Within the lines below, the span from the line with "Select the Raw response view tab" to the line with "You are a computer-use", both ends included, is to be reproduced exactly, with pictures omitted.

— Study material —
######
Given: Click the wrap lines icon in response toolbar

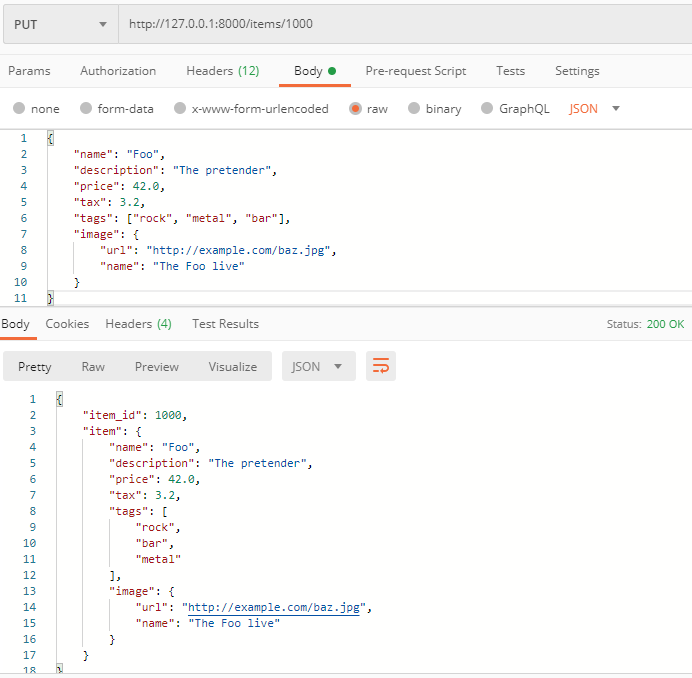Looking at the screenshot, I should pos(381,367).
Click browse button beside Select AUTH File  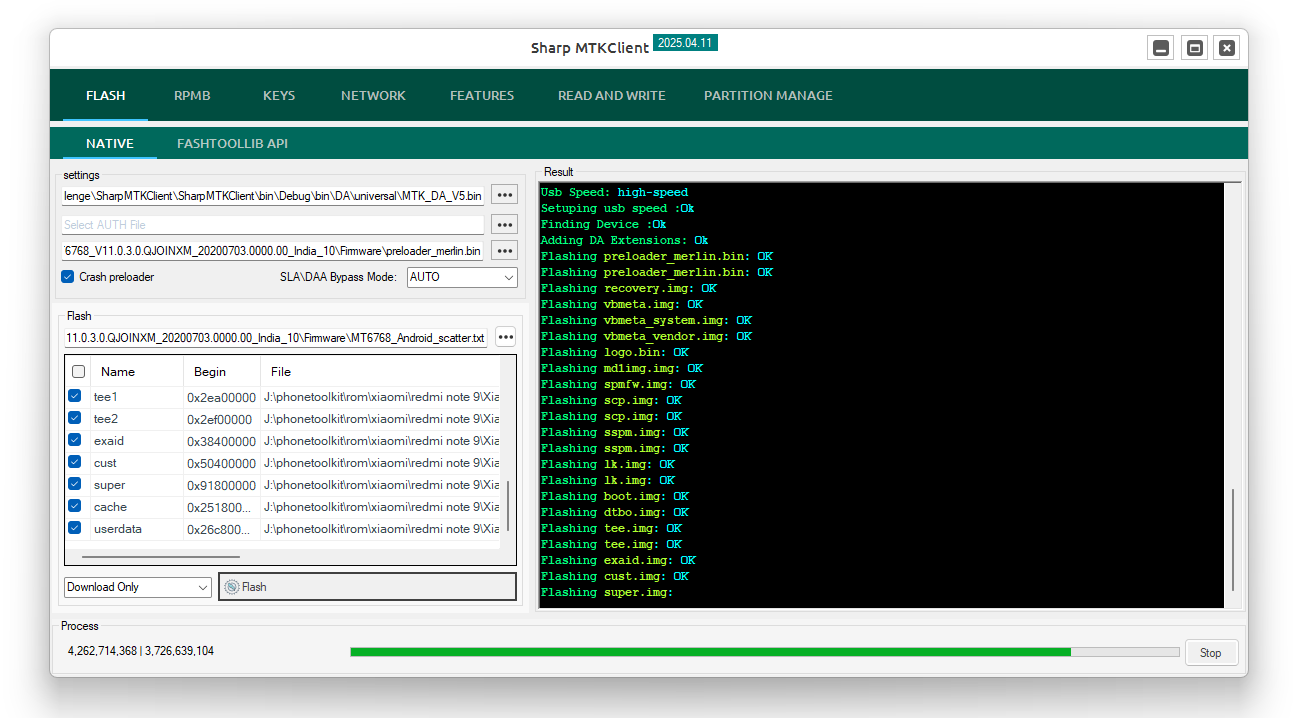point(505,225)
######
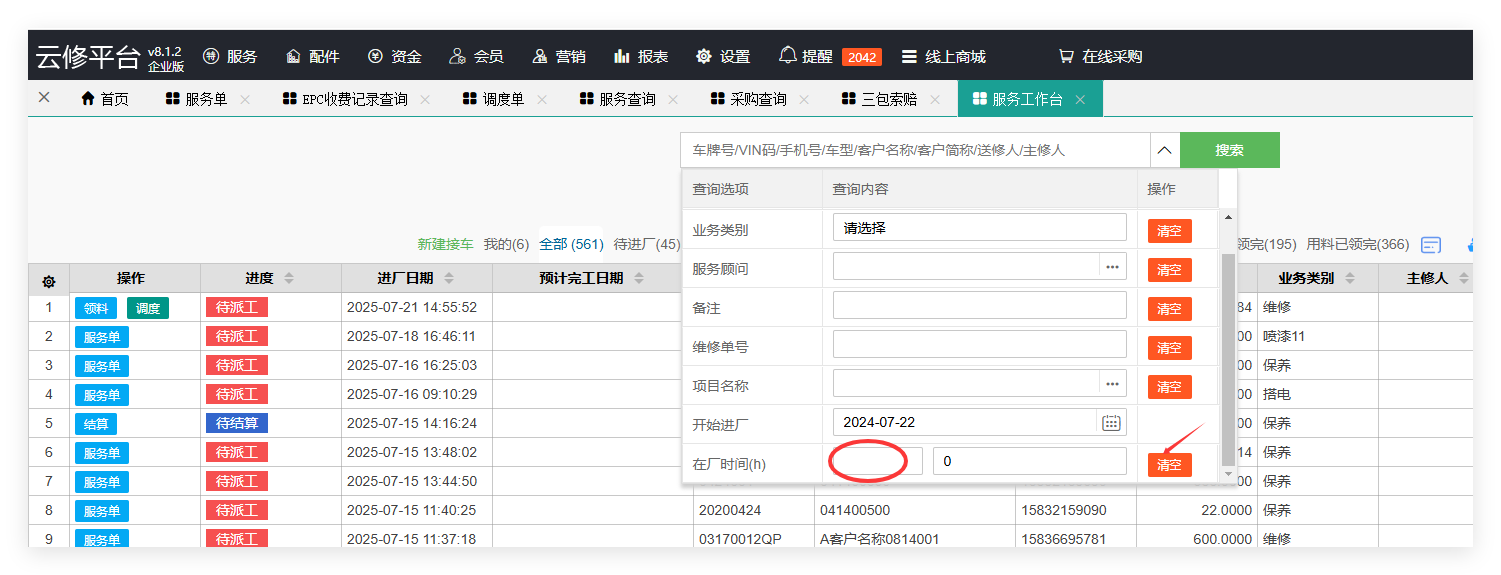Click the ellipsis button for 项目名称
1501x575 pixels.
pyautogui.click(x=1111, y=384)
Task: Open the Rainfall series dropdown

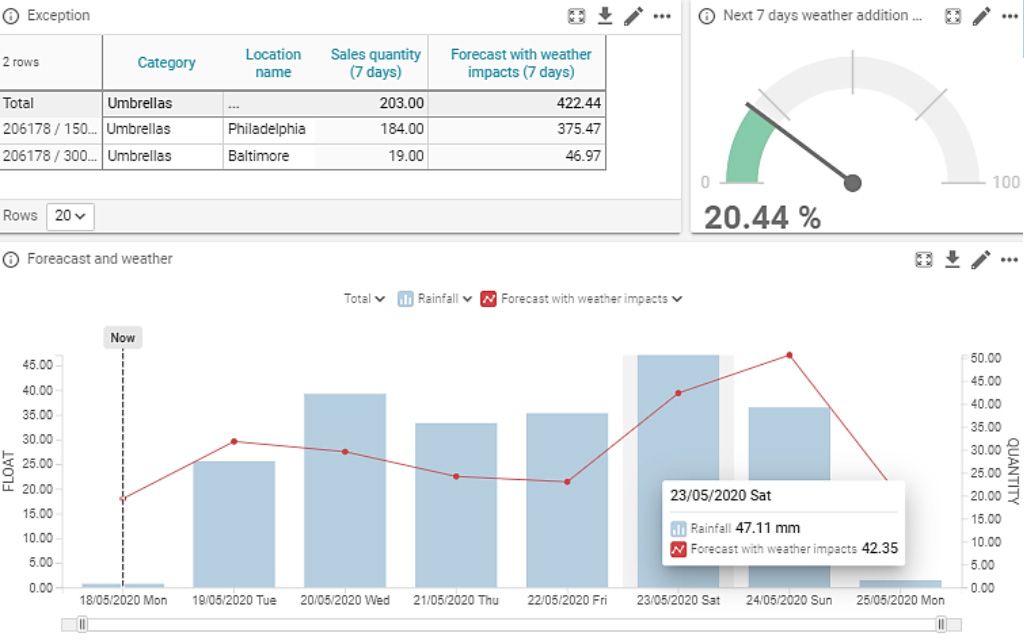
######
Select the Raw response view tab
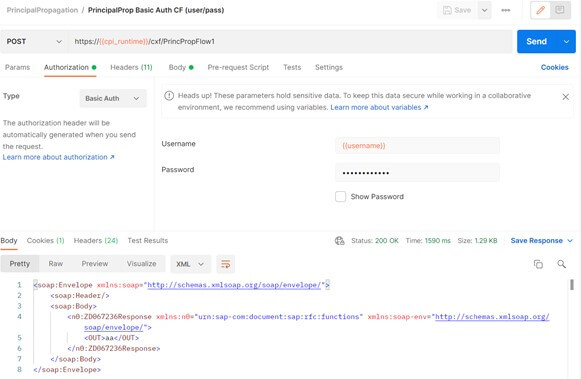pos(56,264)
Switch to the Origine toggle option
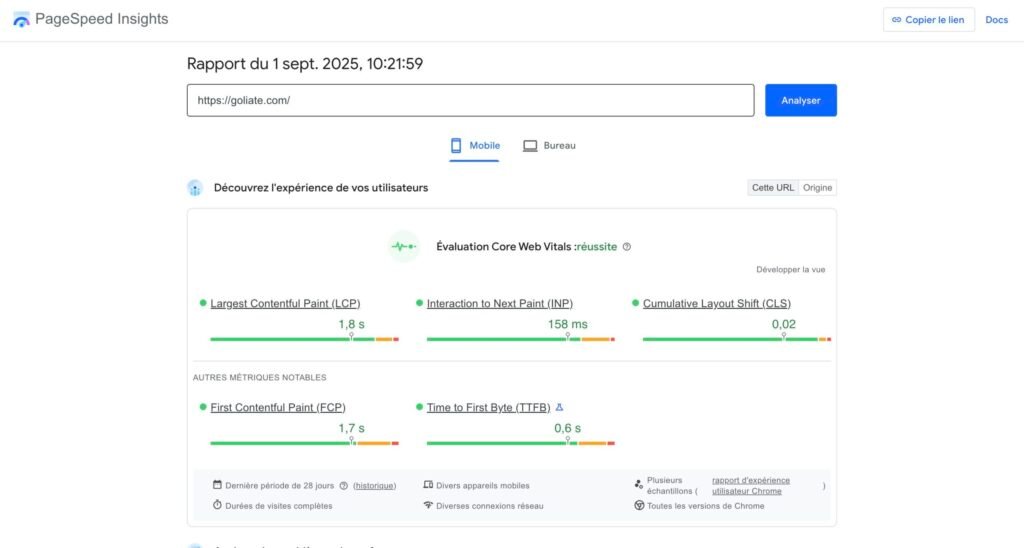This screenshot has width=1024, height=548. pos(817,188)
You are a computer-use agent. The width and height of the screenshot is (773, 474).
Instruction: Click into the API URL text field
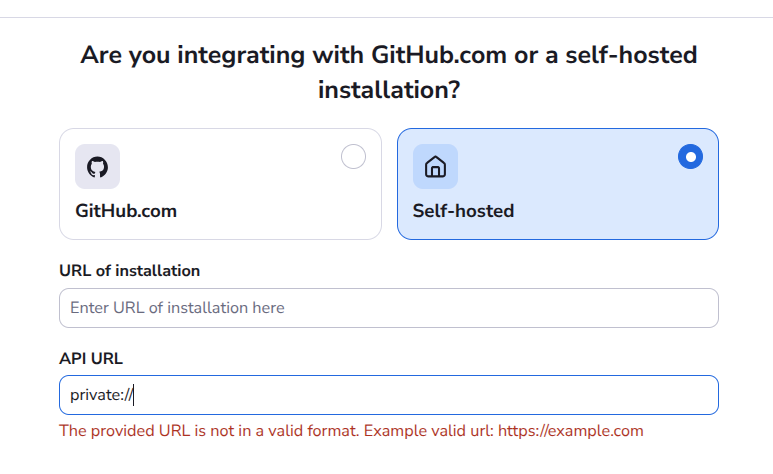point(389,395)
######
— Finished exercise —
Select the Raw response view tab
pos(56,264)
Switch to the Origine toggle option
This screenshot has width=1024, height=548. pos(817,188)
You are a computer-use agent. The width and height of the screenshot is (773, 474).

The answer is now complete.